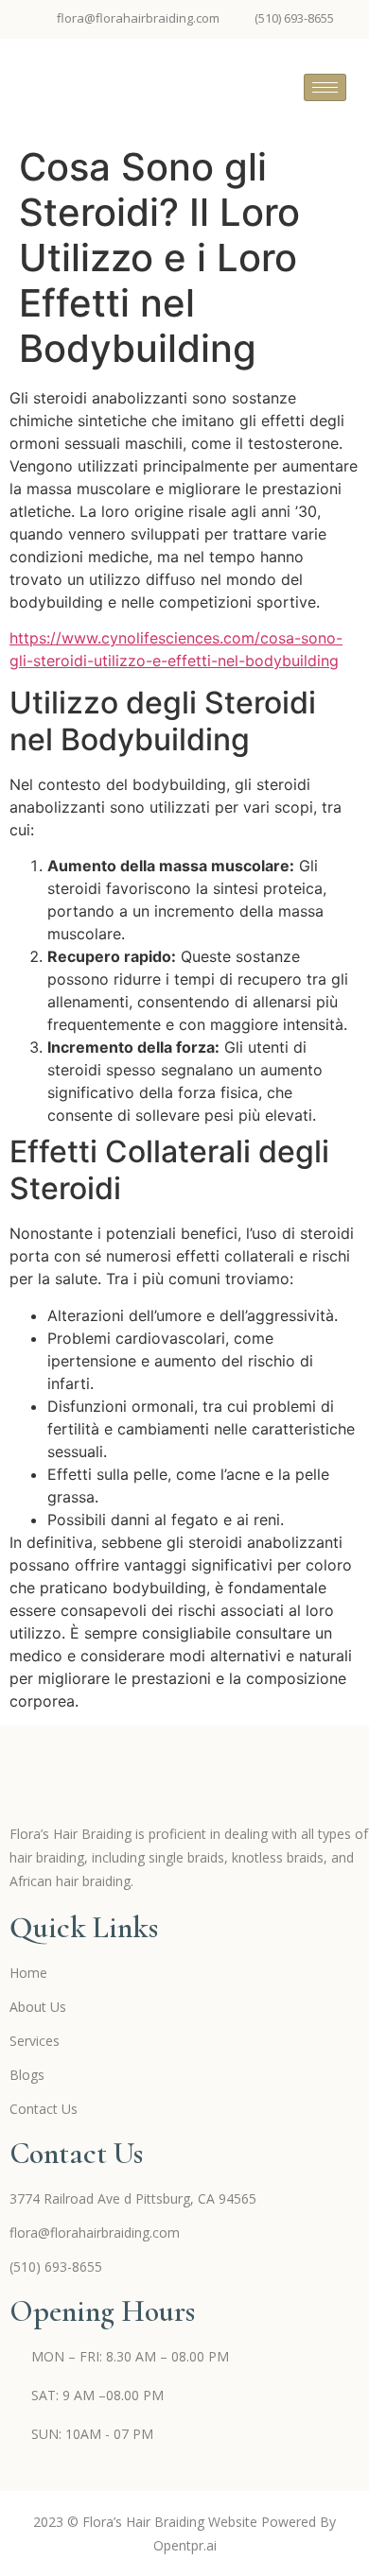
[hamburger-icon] (325, 87)
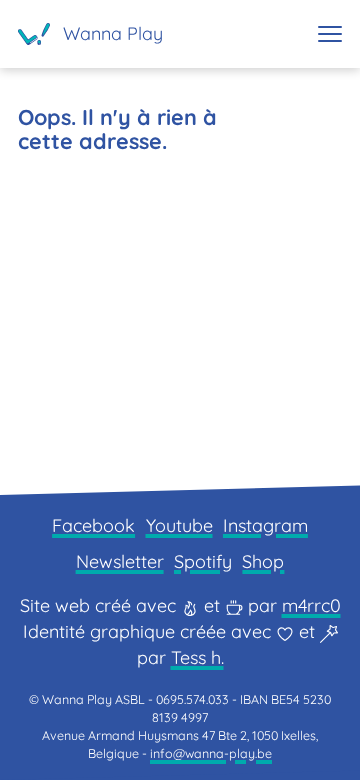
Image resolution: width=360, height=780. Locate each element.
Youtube (179, 525)
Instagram (265, 525)
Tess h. (197, 657)
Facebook (93, 525)
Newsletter (120, 561)
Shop (263, 561)
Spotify (203, 561)
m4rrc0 (311, 605)
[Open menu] (330, 34)
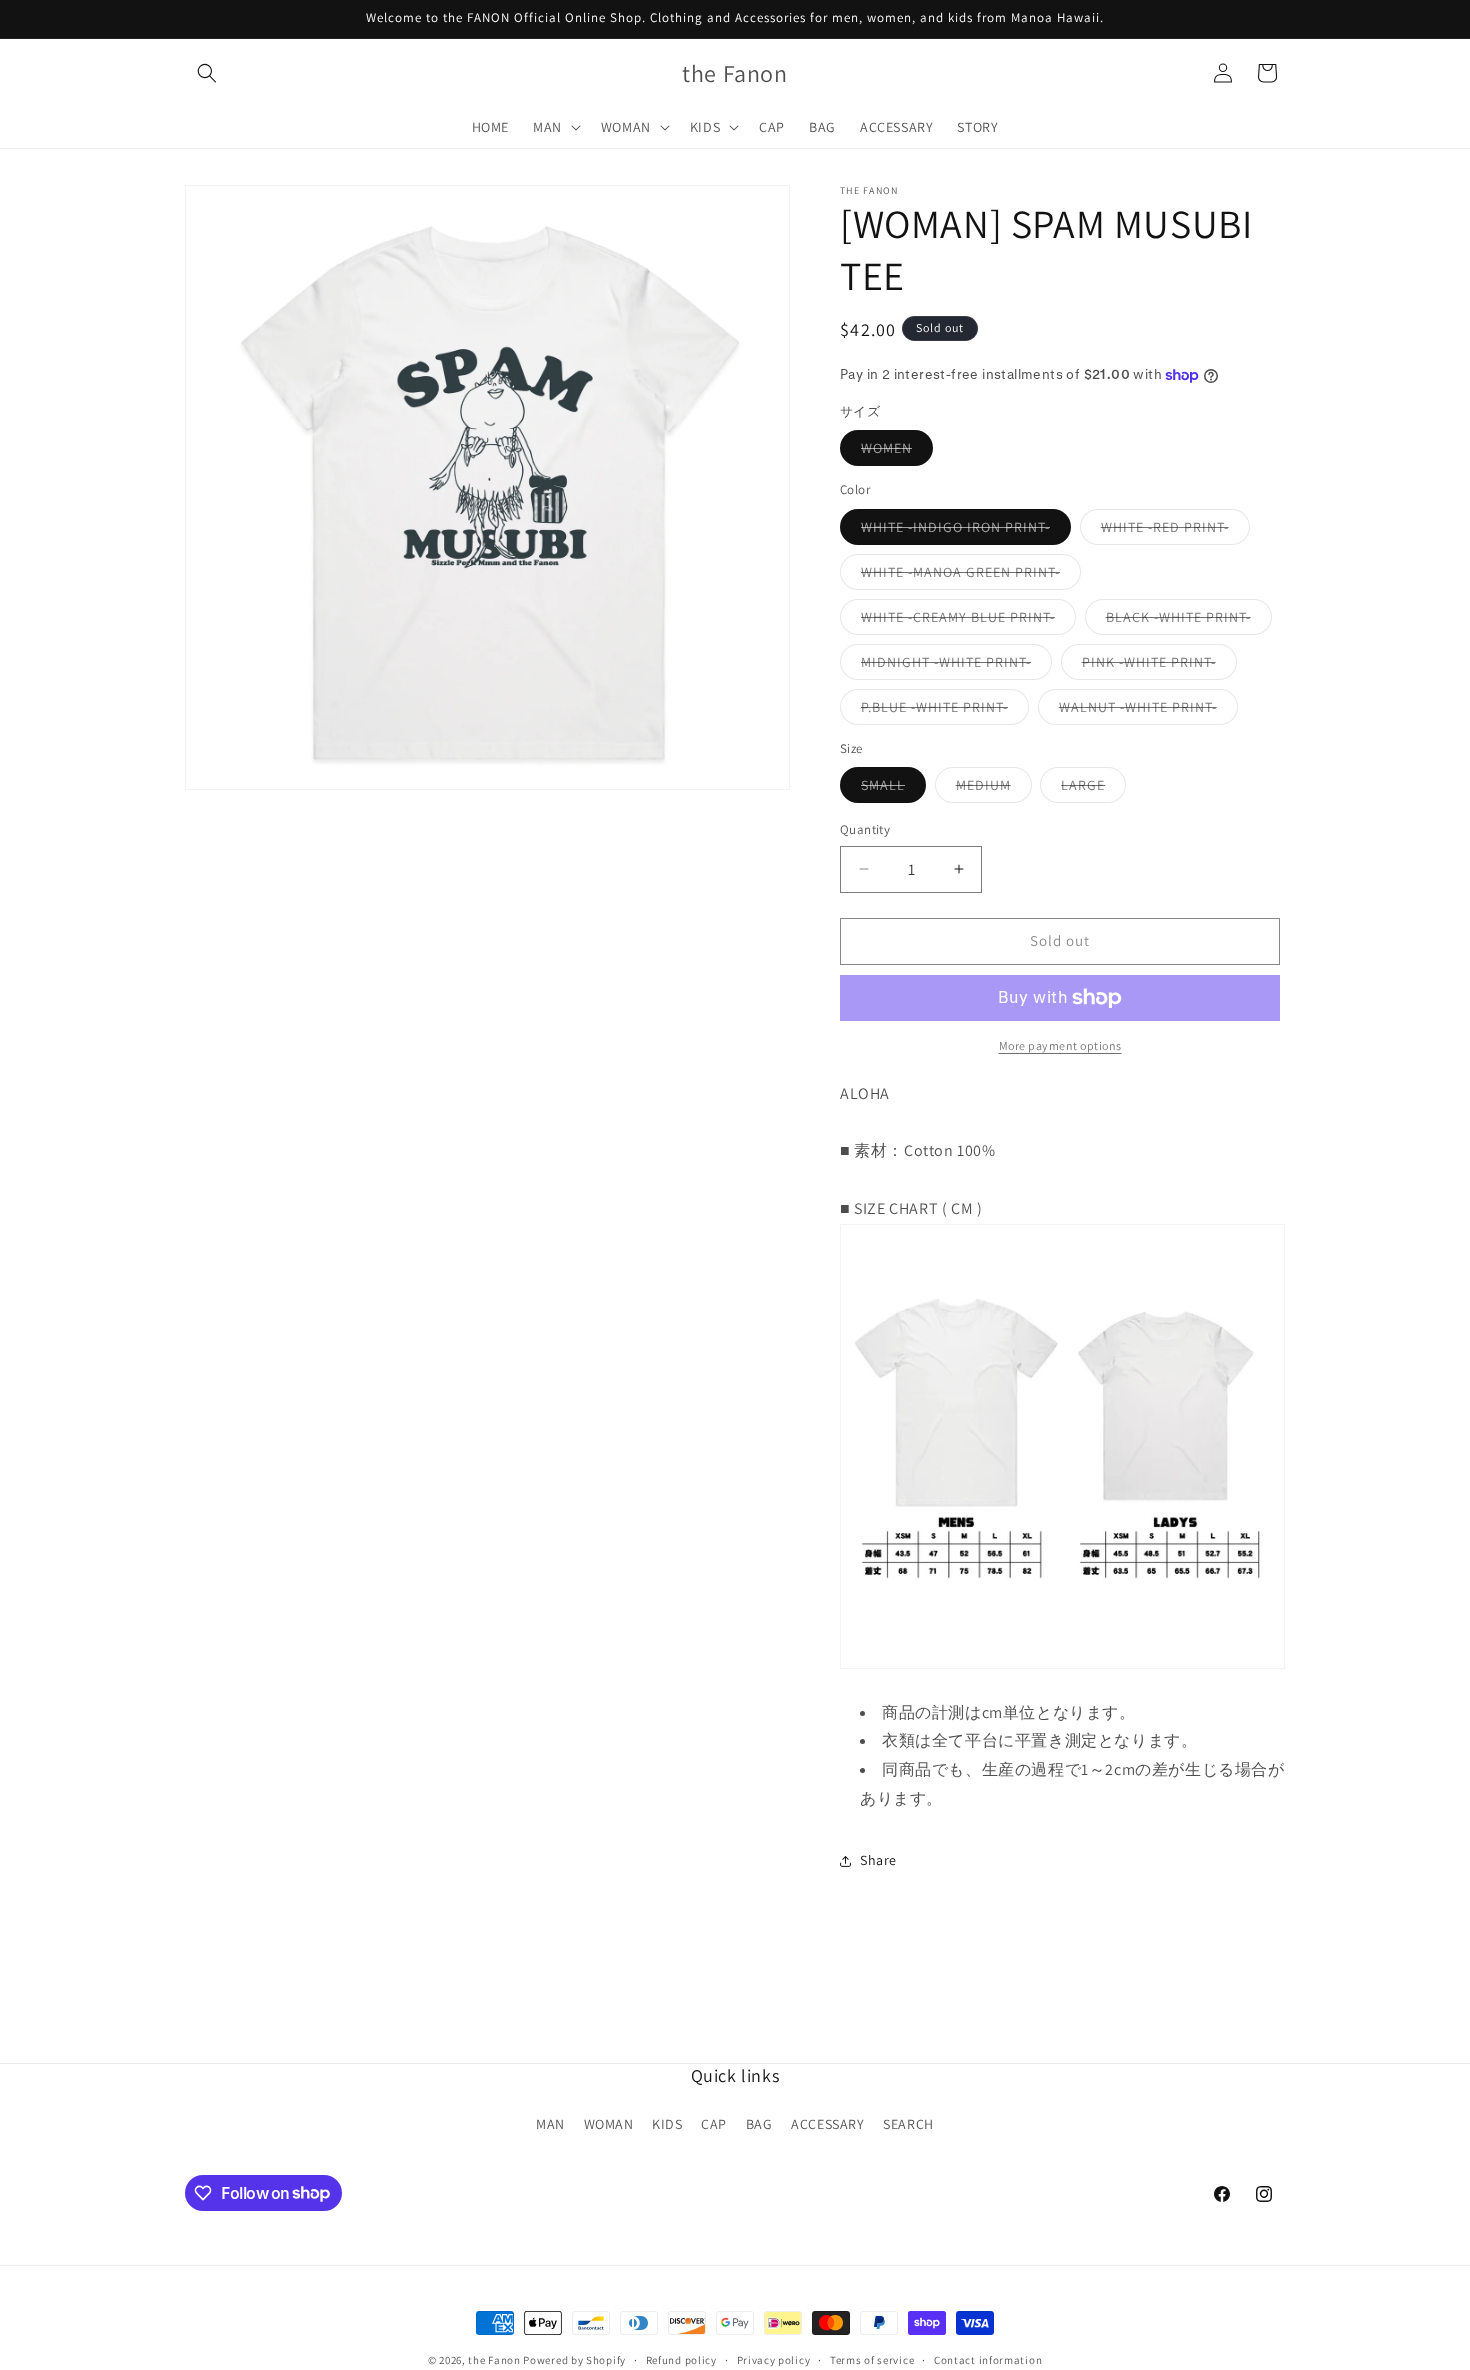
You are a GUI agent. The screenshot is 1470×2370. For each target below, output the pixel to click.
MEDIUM (994, 789)
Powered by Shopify (574, 2360)
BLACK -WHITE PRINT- (1189, 621)
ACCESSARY (827, 2124)
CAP (714, 2124)
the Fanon (494, 2360)
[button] (207, 73)
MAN (550, 2124)
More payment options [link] (1060, 1045)
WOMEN (897, 452)
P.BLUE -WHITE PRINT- (945, 711)
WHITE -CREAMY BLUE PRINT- (968, 621)
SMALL (893, 789)
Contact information (988, 2359)
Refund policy (681, 2359)
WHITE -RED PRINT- (1175, 531)
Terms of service (872, 2359)
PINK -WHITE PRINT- (1159, 666)
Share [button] (878, 1860)
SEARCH (908, 2124)
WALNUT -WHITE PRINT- (1148, 711)
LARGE (1093, 789)
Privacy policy (774, 2359)
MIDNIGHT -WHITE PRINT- (956, 666)
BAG (759, 2124)
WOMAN (609, 2124)
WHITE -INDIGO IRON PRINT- (966, 531)
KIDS (667, 2124)
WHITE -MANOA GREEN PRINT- (971, 576)
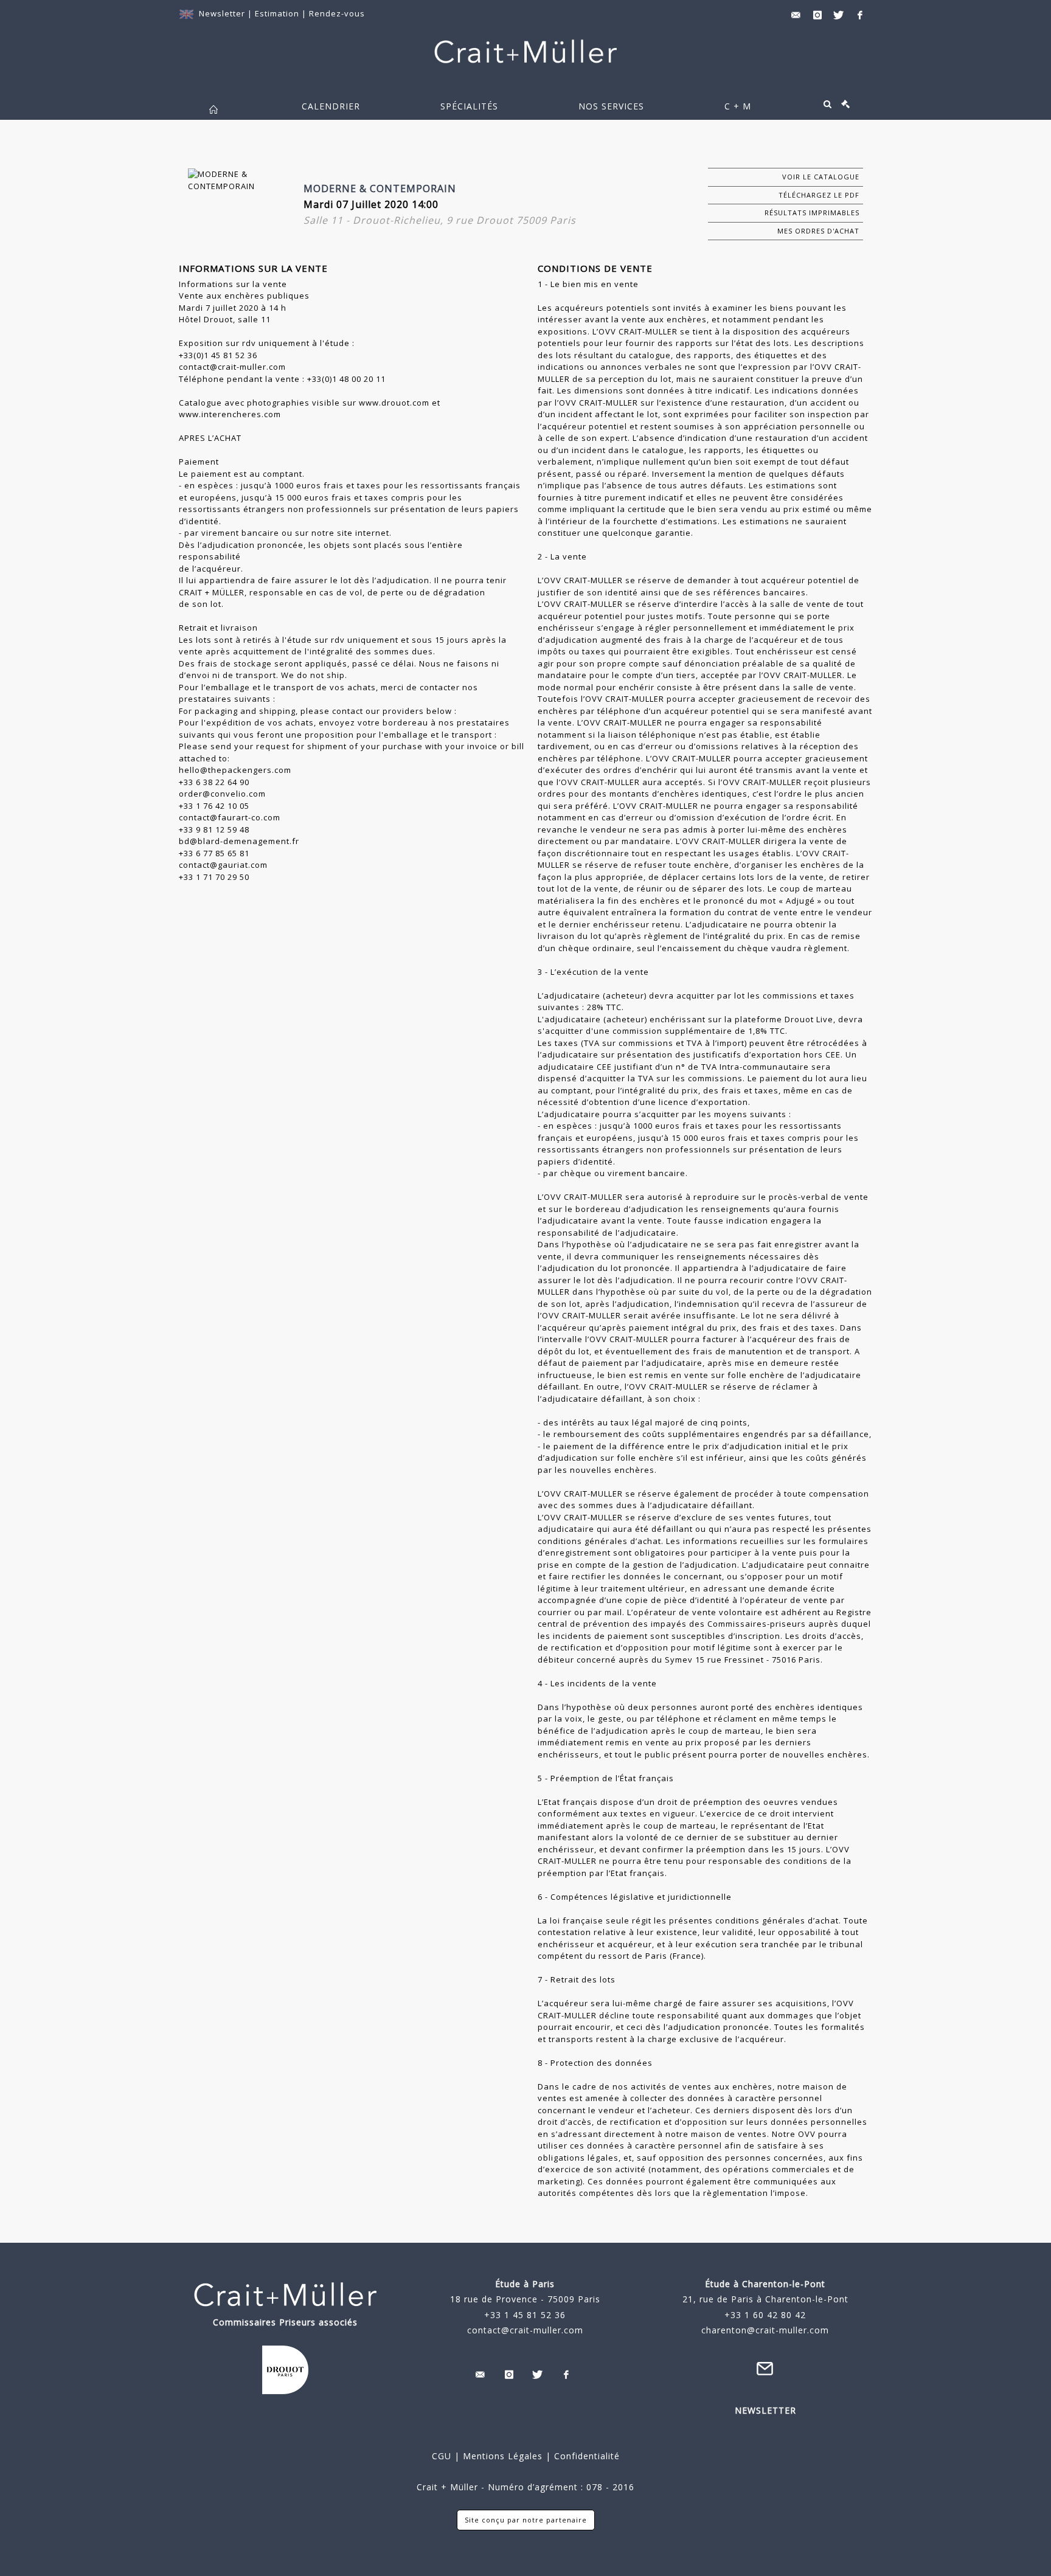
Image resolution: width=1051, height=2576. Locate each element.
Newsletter (222, 13)
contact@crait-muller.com (525, 2330)
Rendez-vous (337, 13)
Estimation (278, 13)
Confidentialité (585, 2456)
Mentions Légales (503, 2456)
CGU (441, 2456)
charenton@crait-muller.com (765, 2330)
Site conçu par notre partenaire (526, 2519)
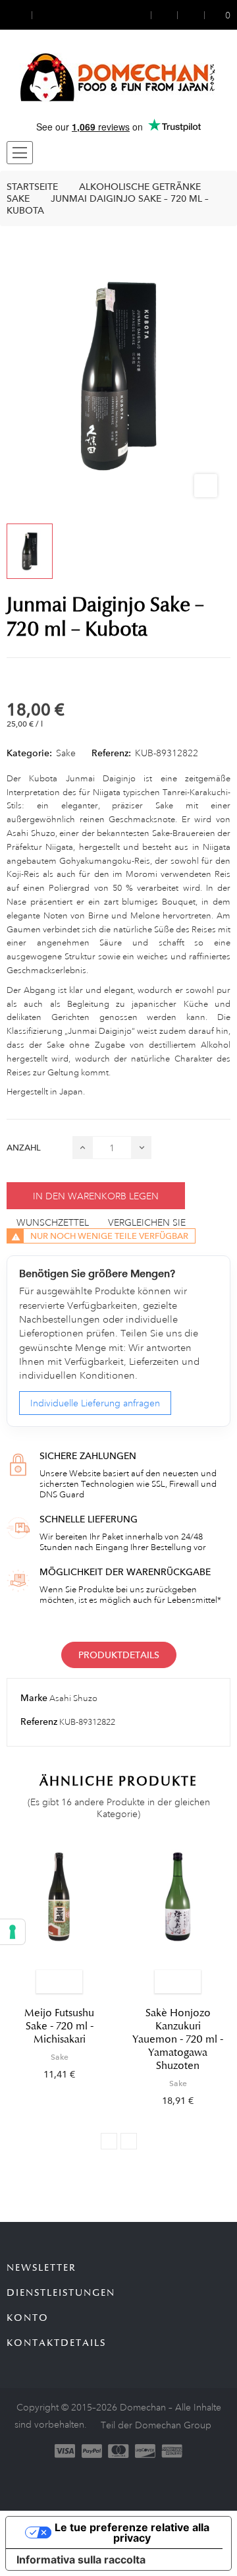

================

> **About this task**
Copy each line of the listing in which the word "WHITE" can be found.

> **Reply**
BLACK -WHITE PRINT- (1189, 621)
P.BLUE -WHITE PRINT- (945, 711)
WHITE -CREAMY BLUE PRINT- (968, 621)
WHITE -RED PRINT- (1175, 531)
PINK -WHITE PRINT- (1159, 666)
WALNUT -WHITE PRINT- (1148, 711)
MIDNIGHT -WHITE PRINT- (956, 666)
WHITE -INDIGO IRON PRINT- (966, 531)
WHITE -MANOA GREEN PRINT- (971, 576)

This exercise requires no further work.